• _ASSIGNED TASK_:
Your output should be the lines from the one that contains "Given: Click Unmanaged" to the end of the listing, transcribed exactly. Include nothing else.

• _INPUT FOR THIS TASK_:

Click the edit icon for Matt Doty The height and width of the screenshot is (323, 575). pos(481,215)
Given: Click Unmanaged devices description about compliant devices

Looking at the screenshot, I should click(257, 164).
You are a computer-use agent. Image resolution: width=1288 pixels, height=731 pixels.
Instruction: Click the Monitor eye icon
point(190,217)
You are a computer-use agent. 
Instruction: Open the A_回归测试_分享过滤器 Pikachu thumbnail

• _EXERCISE ANSWER_:
Given: Click Unmanaged devices description about compliant devices

Looking at the screenshot, I should click(257, 164).
You are a computer-use agent. Image resolution: width=1288 pixels, height=731 pixels.
Instruction: Click the Monitor eye icon
point(190,217)
You are a computer-use agent. 
Instruction: Open the A_回归测试_分享过滤器 Pikachu thumbnail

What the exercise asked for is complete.